Extra powers and extra money from Westminster, intended to ‘strengthen the Union’, deployed instead to coax more voters into rejecting Westminster altogether. Public services, new and expanded programmes, and election-eve inducements paid for by the Barnett formula, Covid support transfers and domestic revenue reliant on full and unfettered access to the UK single market — all without popular debate of any prominence or substance about how such spending would be sustained after cutting ourselves off from that formula, those transfers and that market. Worst of all, a UK Government with a majority of 80 too cowardly to confront these problems but poorly advised enough to create entirely new problems on top of them.

There should be a political equivalent of the penitential act found in the Catholic liturgy. During the celebration of Holy Mass, the faithful admit: ‘I have greatly sinned, in my thoughts and in my words’, before beating their breast and acknowledging that said transgressions came about ‘through my fault, through my fault, through my most grievous fault’. The hope is that, by expressing ardent contrition, the Virgin Mary will intercede on your behalf and square things with the Big Man upstairs. I greatly sinned, through my most grievous fault, in once believing that devolving further powers, especially tax and welfare powers, would a) make Holyrood a more serious, responsible parliament and b) underline the case for solidarity rather than assist those who practise the politics of resentment and division.

It’s probably a good thing for commentators to reflect on their wrong calls but it should be essential for ministers, the people who advise them and the MPs who vote aye or no on their policy proposals. Labour cannot bring itself to admit that devolution as structured and implemented was a mistake because it was, after all, their mistake. Confronting it would involve apportioning much blame to Donald Dewar, the primary architect and a secular saint since his untimely death in 2000. The Tories have even more reason to keep schtum. In opposition, they warned devolution would break up Britain then, in government, handed the SNP more powerful tools to get the job done.

Downing Street hoped the Salmond-Sturgeon scandal would drop a roadblock in the middle of the march to separation. Sir Keir Starmer is being told that what the Scots really yearn for is a federal constitution with an elected upper chamber of the nations and regions. They speak of little else in the Gorbals. The Scottish Labour hierarchy and even the party’s best thinkers maintain that all would be well with devolution if they could get back in charge of it, a psychological buoy they cling to like Kate Winslet to that raft at the end of Titanic, even as everyone around them struggles to keep their head above water. It’s one thing to invent a system of government that only works if the same party wins every election; it’s another thing to brag about it.
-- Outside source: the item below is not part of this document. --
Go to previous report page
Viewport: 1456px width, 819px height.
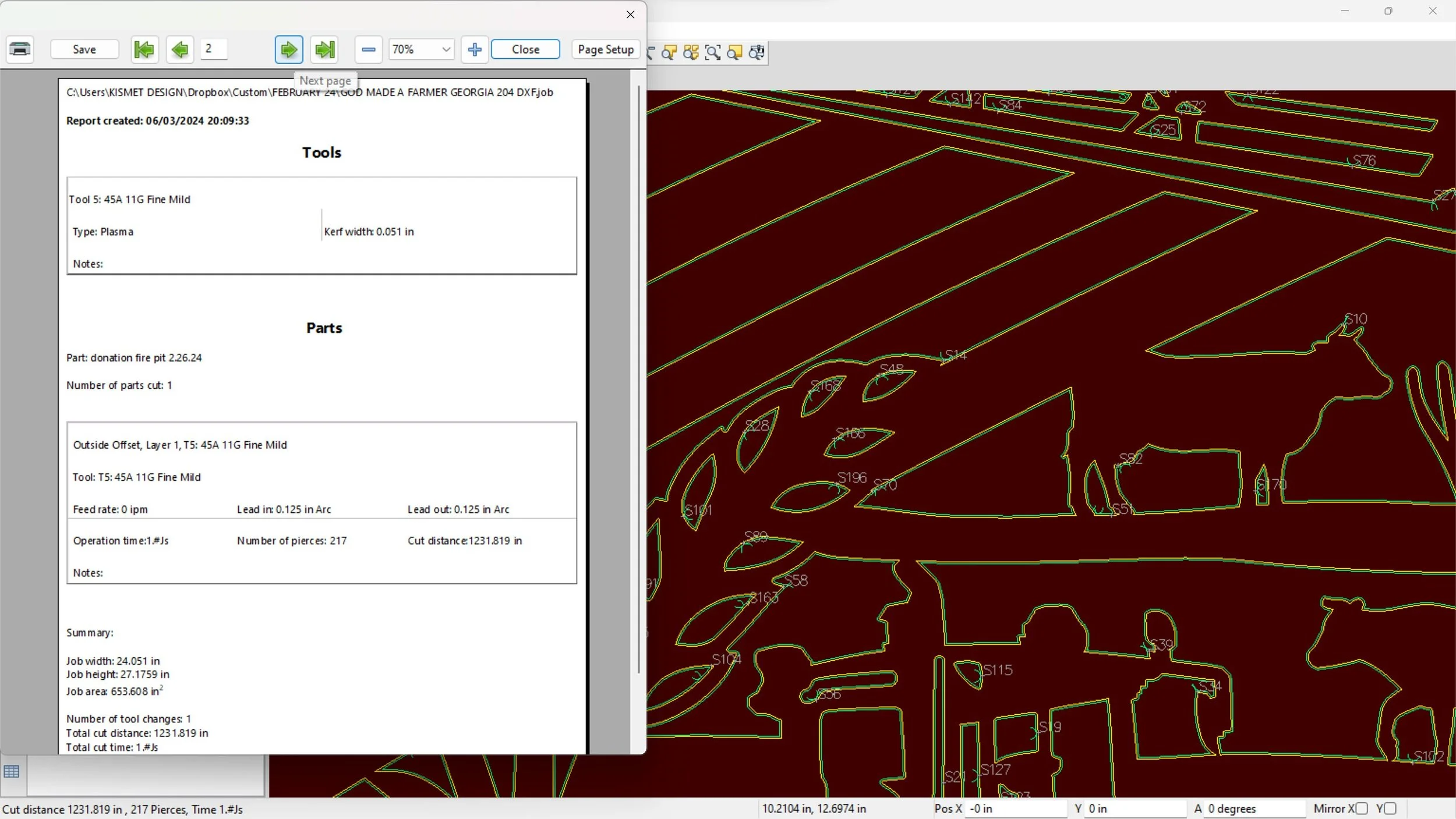click(180, 49)
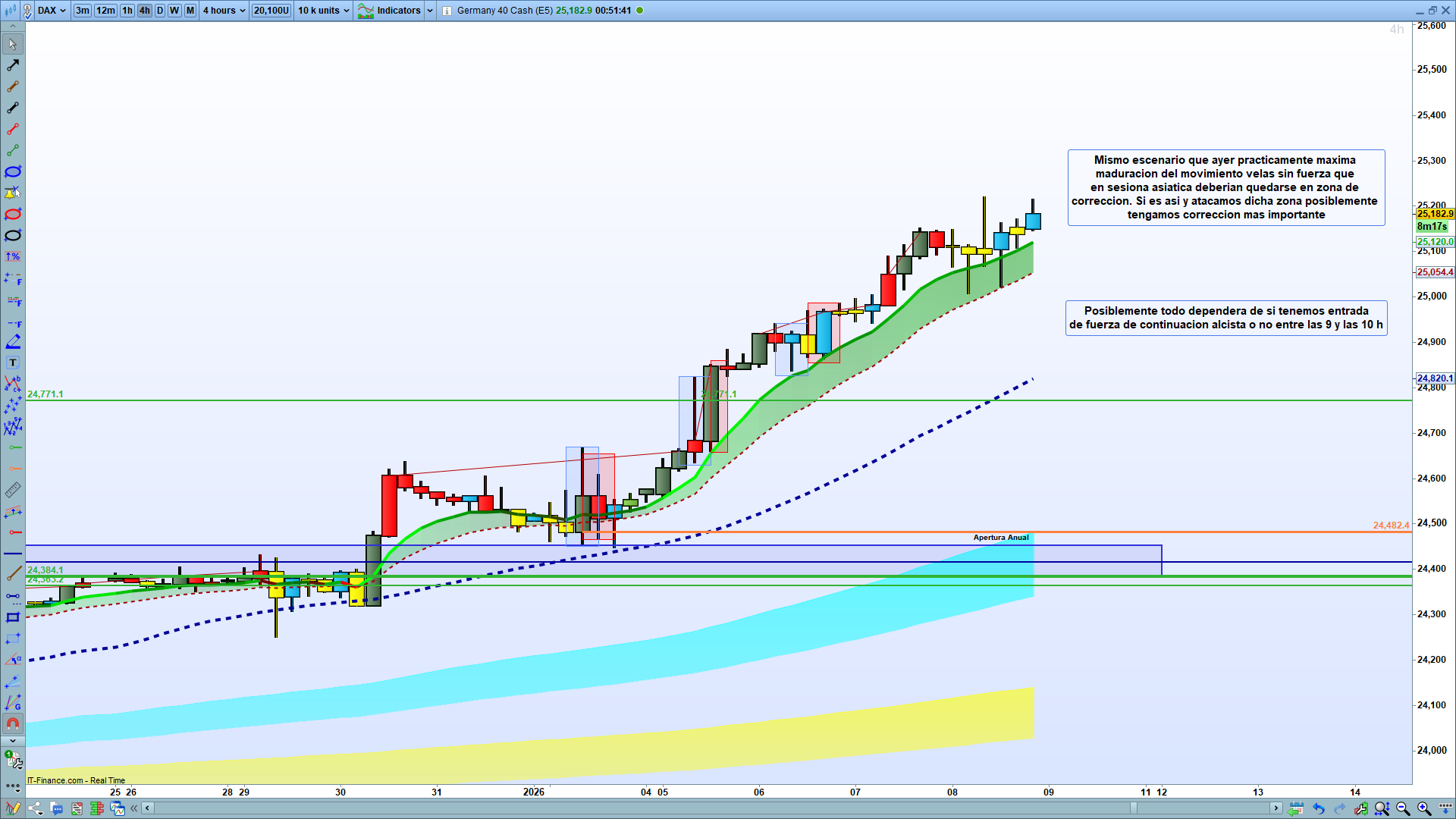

The government, the opposition, the pro-Union parties at Holyrood, the policy wonks, the commentariat — none can bring themselves to admit the scale and urgency of the threat to the Union because the remedies they propose (and those they brief off-the-record) are plainly inadequate. Fourteen years on, they are still dumbfounded that the devolution system all the clever people said would bury separatism has in fact made it the immovable force of Scottish politics and too paralysed by fear to do anything about it.

Holyrood either has to be reformed or it must be accepted that it will always be, or have the capacity to be, the headquarters and primary instrument of the Scottish independence movement. Make devolution work to the Union’s ends or it will end the Union.